Currently, crop productivity is substantially reduced by various biotic factors that reduce the quantity and quality of agricultural products, causing severe economic losses worldwide. In addition, the high dependence of modern agricultural systems on the use of chemical pesticides and nitrogen fertilizers is a hazard for the sustainability of these systems.
All these facts support the need to generate and apply basic knowledge on the interactions between beneficial and pest organisms and crop plants. The study of the ecology of pests (weeds, arthropods and pathogens) and the development of new biopesticides based on natural products should lead us to optimized integrated pest management systems focused in minimizing the damage caused by these organisms. On the other side, the study of soil microorganisms (mycorriza, N-fixing bacteria and other ryzobacteria) should lead us to a lower use of N fertilizers and contribute to the restoration of soils degraded, polluted or affected by forest fires.

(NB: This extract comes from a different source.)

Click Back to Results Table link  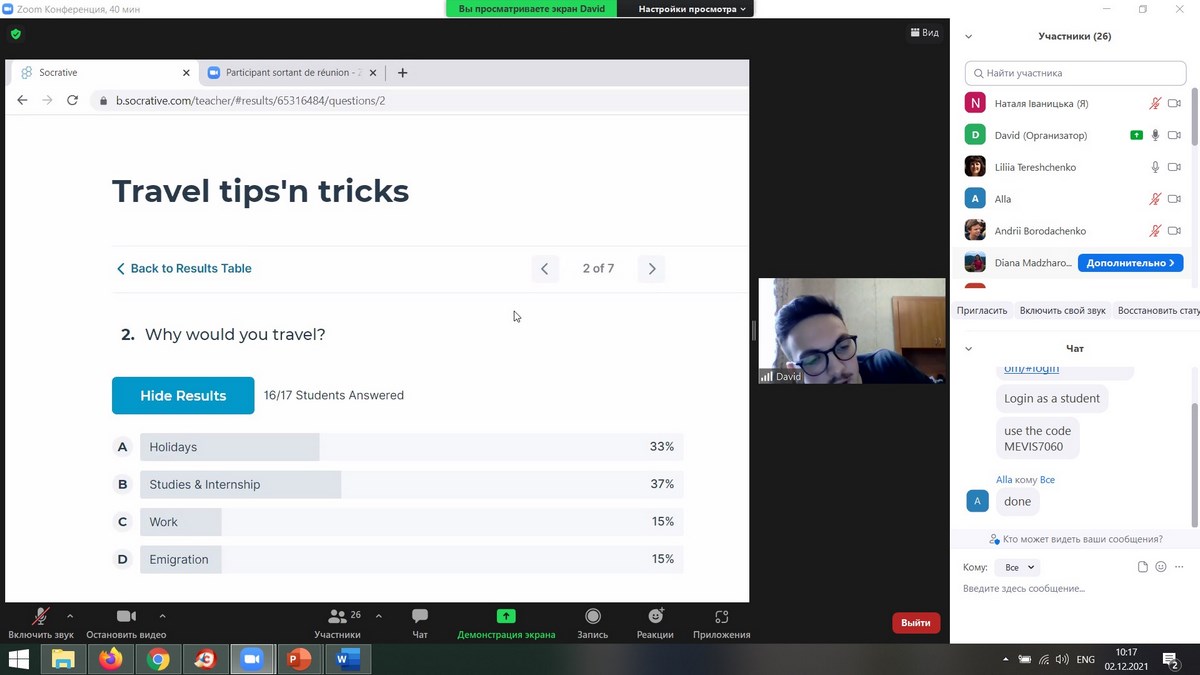tap(184, 269)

The research activity of this group aims to achieve a better understanding of the factors affecting the spatial and temporal development of the major crop pests, using monitoring tools and technologies that allow obtaining and processing geospatial data (proximate and remote sensors, GIS and specific software). The joint application of new technologies and Decision Support Systems allows this information to be transferred to intelligent pest control.

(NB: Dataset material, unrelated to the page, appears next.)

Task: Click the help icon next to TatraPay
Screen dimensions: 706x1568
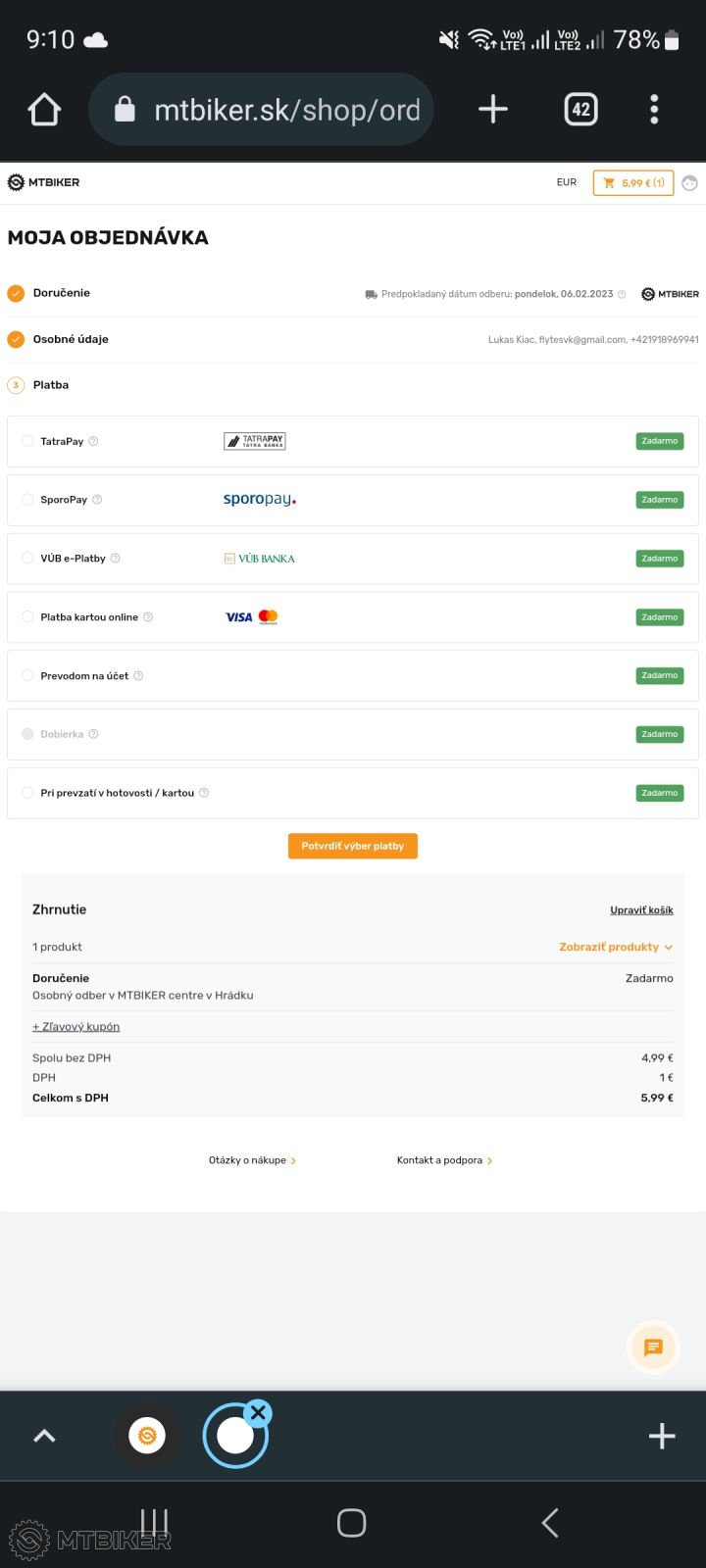Action: coord(94,441)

Our main goal is to provide new fundamental knowledge on the transmission mechanisms of plant pathogens by their insect vectors and to develop sustainable management practices to optimise vector control and to interfere with the plant pathogens they transmit.
The research group is focused on the optimization and biotechnological production of botanical and fungal biopesticides. We address the optimization of biopesticides by means of green chemistry processes on characterized extracts of plant and fungal origin already in production (artificial / biotech culture, field cultivation, fermentation) and agricultural waste and / or lead compounds.

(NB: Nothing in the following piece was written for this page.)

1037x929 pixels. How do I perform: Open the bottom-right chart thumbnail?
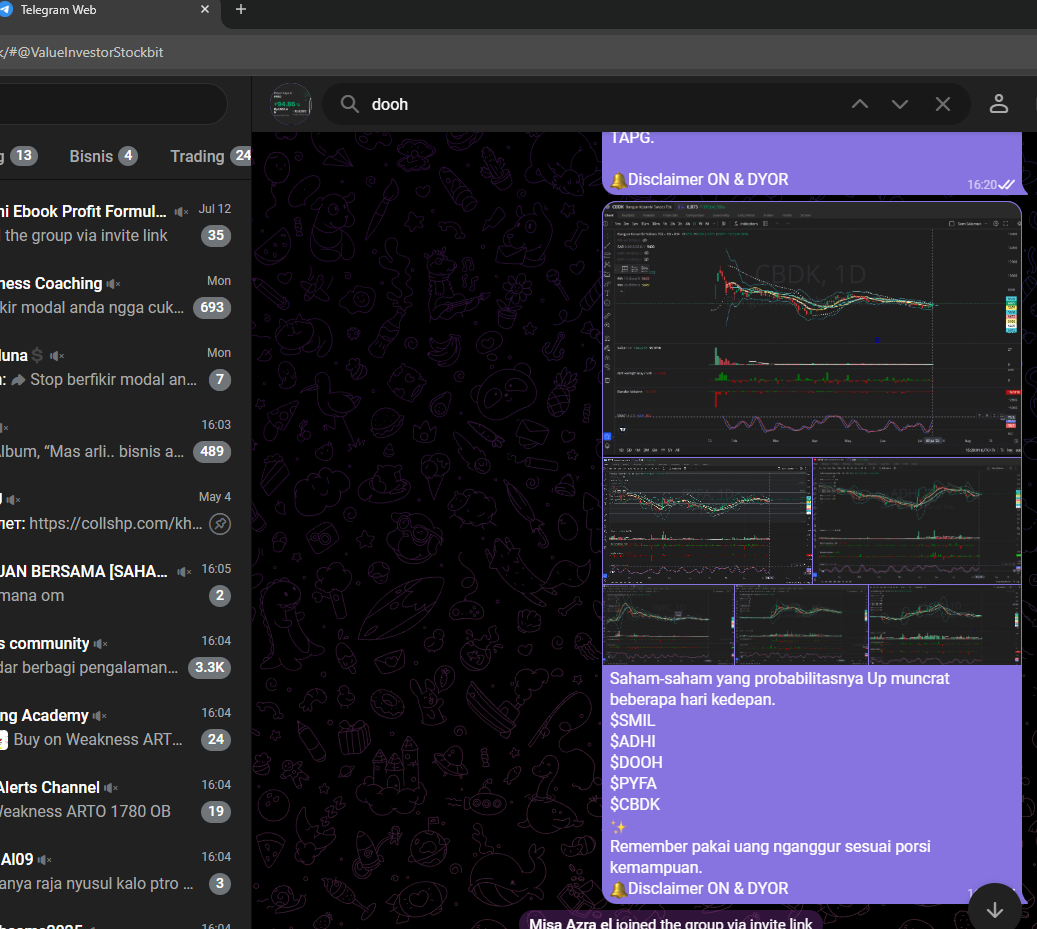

The group studies plant-associated microorganisms (mainly bacteria). Omic tools are used to advance our knowledge on their diversity and evolution, as well as on their negative (pathogenic) and positive (role in plant nutrition, growth and development) effects on crops, both individually and as part of plant microbiomes.
The aim of this group is to contribute to optimize the integrated management of affecting-crop pests and diseases using a multidisciplinary approach, deepening the knowledge of various compatible and incompatible interactions of plants with their plant parasitic nematodes and insects. Emphasis is made on the different types of plant resistance: congenital or innate resistance and induced resistance by biotic and/or abiotic factors.
The group's research focuses on the study of plant-insect interactions in an agroecological context. The research lines include habitat management for integrated pest management in agroecosystems, chemical ecology, biological control and conservation of pollinators.